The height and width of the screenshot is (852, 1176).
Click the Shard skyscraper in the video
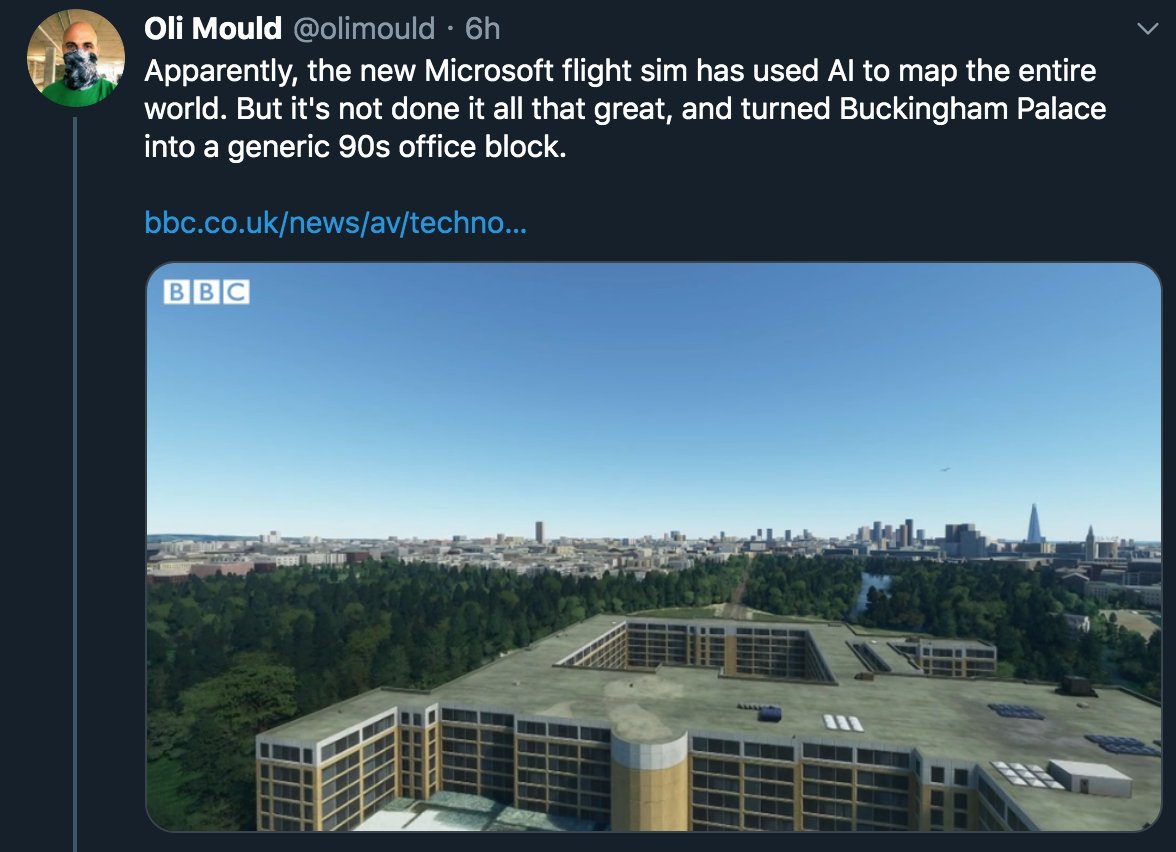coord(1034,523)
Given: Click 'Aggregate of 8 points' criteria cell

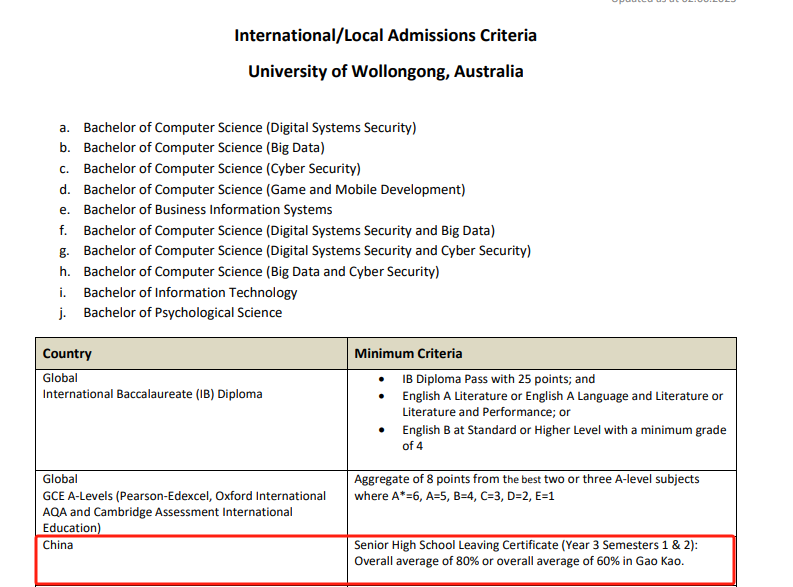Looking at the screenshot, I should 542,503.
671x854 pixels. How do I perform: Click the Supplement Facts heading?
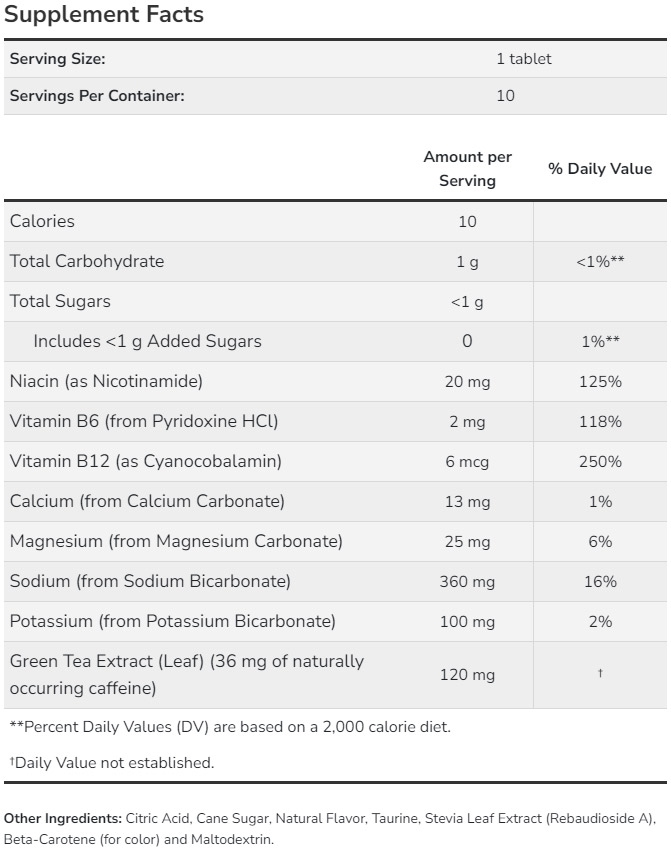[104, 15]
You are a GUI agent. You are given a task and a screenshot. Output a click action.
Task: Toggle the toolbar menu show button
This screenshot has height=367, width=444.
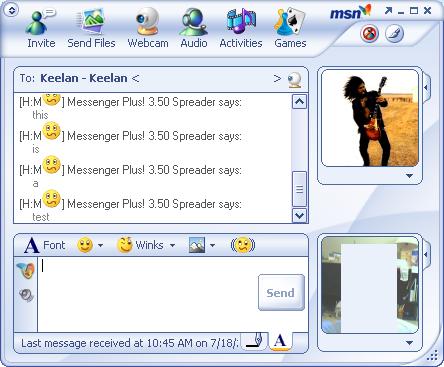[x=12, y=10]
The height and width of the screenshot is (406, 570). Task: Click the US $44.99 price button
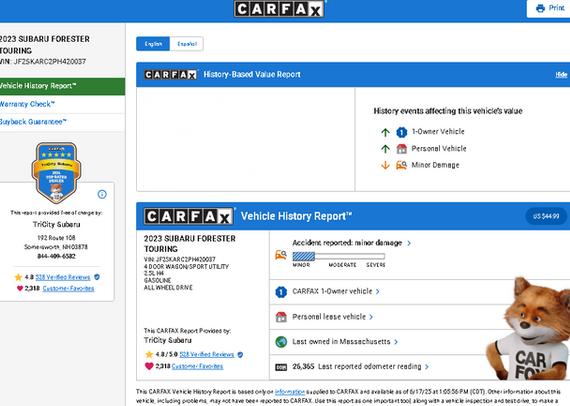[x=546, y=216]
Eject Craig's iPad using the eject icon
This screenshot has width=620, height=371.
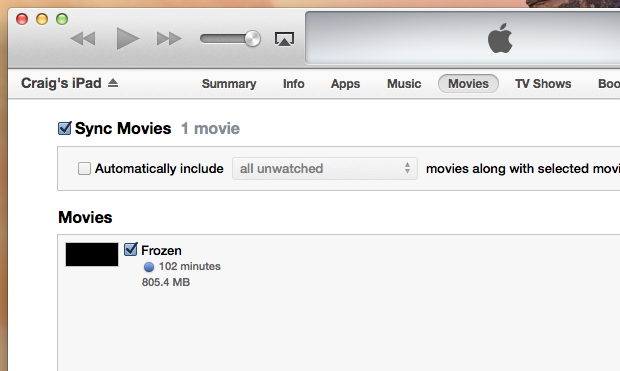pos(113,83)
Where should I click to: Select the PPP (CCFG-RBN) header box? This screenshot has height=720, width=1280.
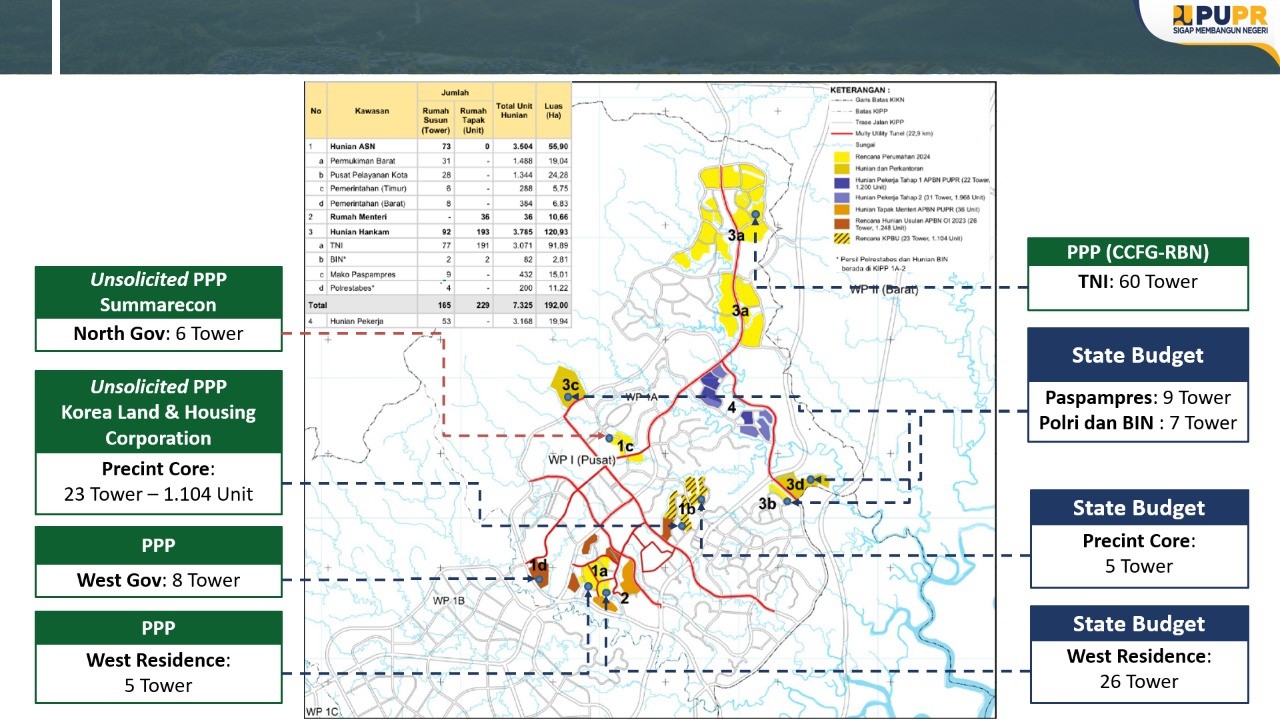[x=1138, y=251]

=======

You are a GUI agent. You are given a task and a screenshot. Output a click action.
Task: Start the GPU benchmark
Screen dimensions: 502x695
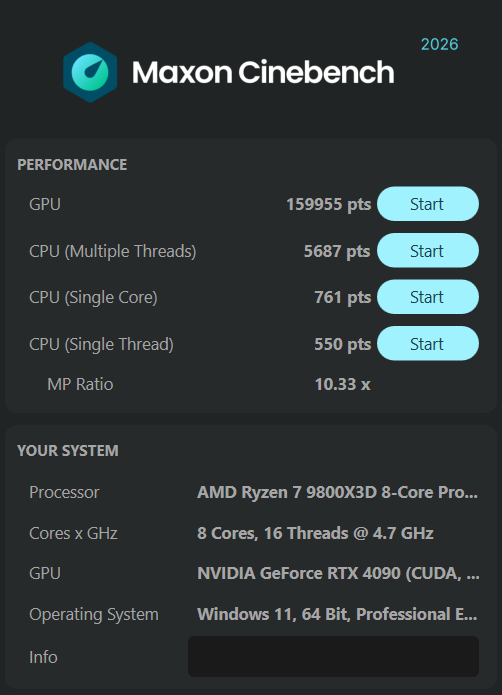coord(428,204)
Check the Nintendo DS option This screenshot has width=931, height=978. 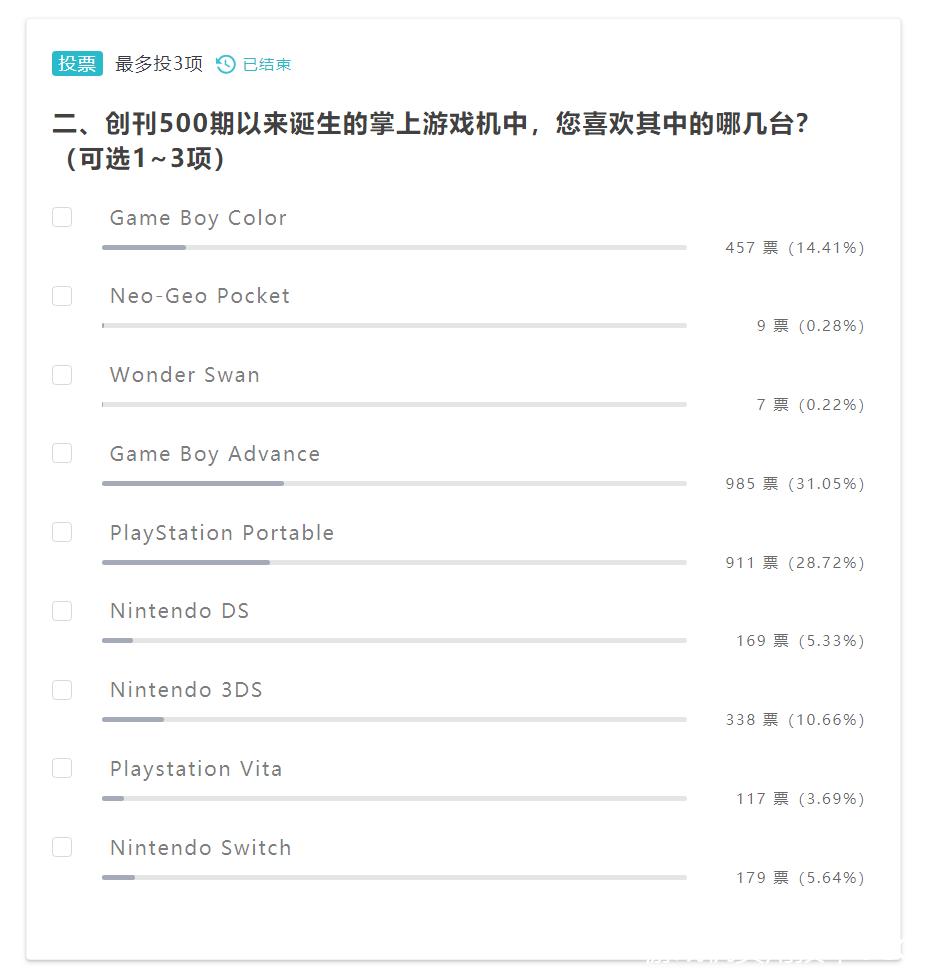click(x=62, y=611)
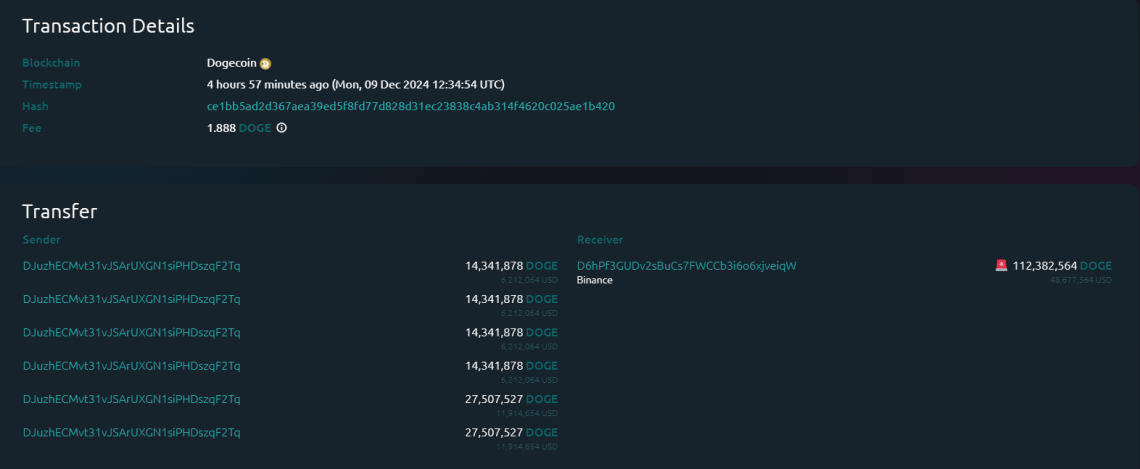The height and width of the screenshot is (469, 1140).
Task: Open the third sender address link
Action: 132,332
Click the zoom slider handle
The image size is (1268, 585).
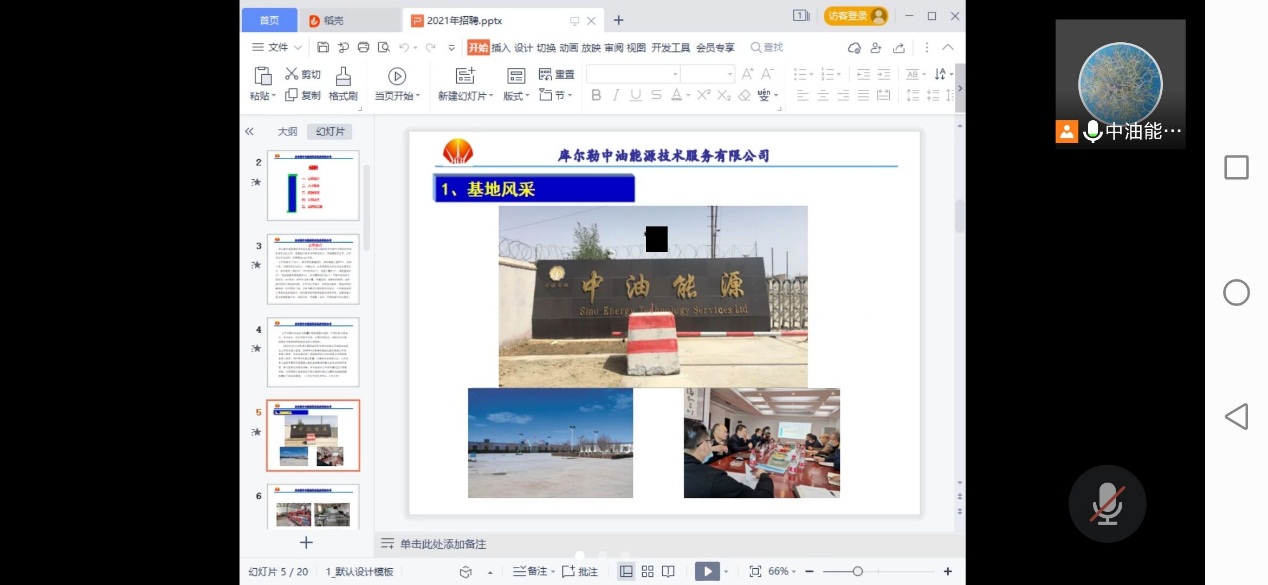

=======

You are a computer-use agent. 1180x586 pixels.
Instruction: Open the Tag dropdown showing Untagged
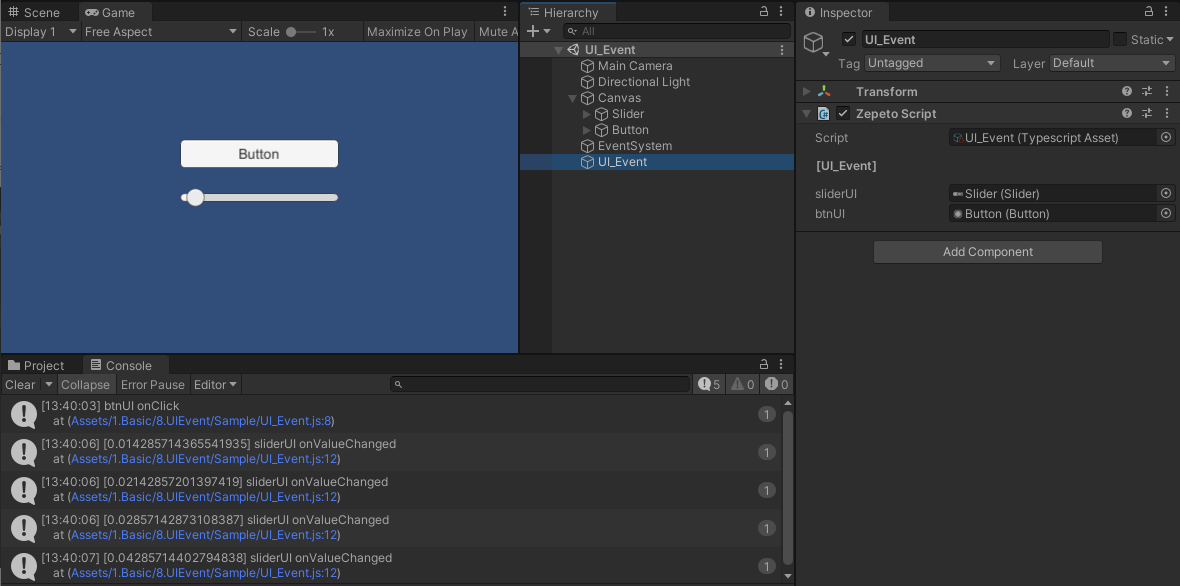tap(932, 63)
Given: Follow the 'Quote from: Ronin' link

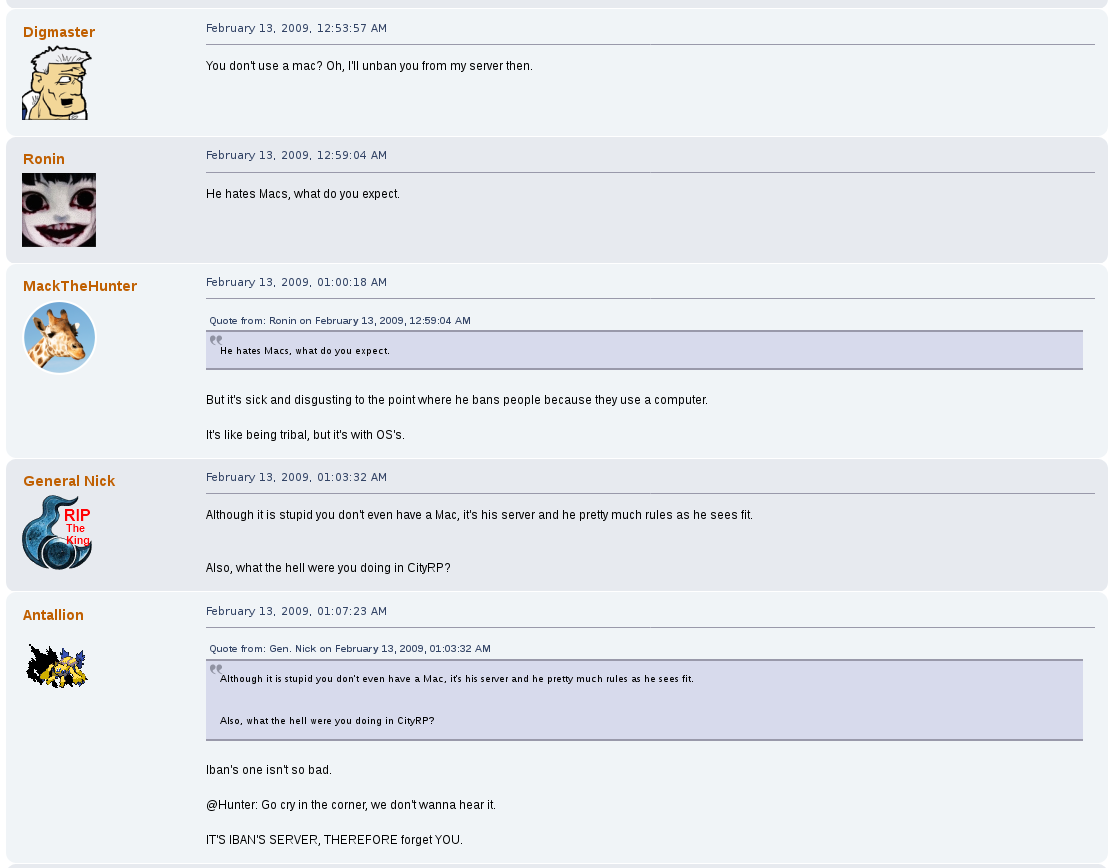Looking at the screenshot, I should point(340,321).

=======

Begin at the line above that has "Click the zoom slider handle" and stop after the line that has "The image size is (1268, 585).", copying each line exactly and adding nothing else.

Click the zoom slider handle
The image size is (1268, 585).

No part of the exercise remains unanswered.